Fui ao Parque do Ibirapuera ver a árvore de Natal. Às 19h30, as 210 mil lâmpadas foram acesas, e a árvore de 57 metros de altura brilhou contra o céu escuro do começo da noite paulistana. Desde o final da tarde, famílias inteiras esparramavam-se pelo gramado ralo. Algumas mais precavidas, estendiam toalhas para se sentar. Era difícil calcular quantas pessoas estavam lá, mas havia tanta gente que faltava espaço.
Sob o brilho da árvore roxa, pensei: isso é religioso ou cultural? A expansão do cristianismo pela Europa tratou de se adaptar ao costume ancestral de reverenciar árvores no solstício de inverno no hemisfério norte, a época mais escura do ano. É atribuído a São Bonifácio, missionário cristão do século VIII, o uso do pinheiro, cuja forma triangular representaria a Trindade. Dentre outros acréscimos cristãos, uma estrela foi colocada no topo para lembrar a estrela de Belém.
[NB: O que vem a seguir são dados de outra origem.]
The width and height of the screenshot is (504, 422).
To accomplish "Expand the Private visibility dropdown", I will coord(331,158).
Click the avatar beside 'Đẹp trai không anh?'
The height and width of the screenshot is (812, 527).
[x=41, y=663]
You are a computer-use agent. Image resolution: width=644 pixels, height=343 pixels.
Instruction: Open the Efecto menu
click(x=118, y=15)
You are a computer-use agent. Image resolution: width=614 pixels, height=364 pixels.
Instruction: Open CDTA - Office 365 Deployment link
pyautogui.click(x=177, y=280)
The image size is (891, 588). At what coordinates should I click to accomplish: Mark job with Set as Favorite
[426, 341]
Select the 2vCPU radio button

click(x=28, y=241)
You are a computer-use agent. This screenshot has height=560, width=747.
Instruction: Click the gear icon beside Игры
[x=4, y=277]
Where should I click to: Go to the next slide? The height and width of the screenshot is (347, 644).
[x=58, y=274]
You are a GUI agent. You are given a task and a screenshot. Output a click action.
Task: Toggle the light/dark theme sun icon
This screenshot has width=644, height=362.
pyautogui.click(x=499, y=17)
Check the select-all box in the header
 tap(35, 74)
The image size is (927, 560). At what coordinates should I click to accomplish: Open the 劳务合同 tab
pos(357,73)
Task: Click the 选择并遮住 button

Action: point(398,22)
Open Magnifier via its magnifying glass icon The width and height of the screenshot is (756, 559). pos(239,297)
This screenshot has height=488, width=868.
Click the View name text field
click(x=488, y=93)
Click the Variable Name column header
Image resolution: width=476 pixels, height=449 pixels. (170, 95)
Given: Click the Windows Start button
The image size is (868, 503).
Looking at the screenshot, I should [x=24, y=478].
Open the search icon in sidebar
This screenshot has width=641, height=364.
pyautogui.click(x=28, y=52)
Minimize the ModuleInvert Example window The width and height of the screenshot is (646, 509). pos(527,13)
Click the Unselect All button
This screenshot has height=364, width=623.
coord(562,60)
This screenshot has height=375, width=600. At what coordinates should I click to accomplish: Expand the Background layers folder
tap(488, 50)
Nas últimas semanas, tivemos vários debates sobre as fronteiras entre o que é cultural e o que é religioso. Pode crucifixo em tribunais? Pode Caetano Veloso cantar música gospel num show? Pode Claudia Leitte trocar, na letra da música, “Iemanjá” por “Yeshua” (Jesus em aramaico)?
A árvore de Natal do Ibirapuera é roxa porque seu patrocinador é o Nubank. No chão, em letras brancas gigantes, está a marca “Nu”. Pode uma árvore de Natal ostentar propaganda de um banco?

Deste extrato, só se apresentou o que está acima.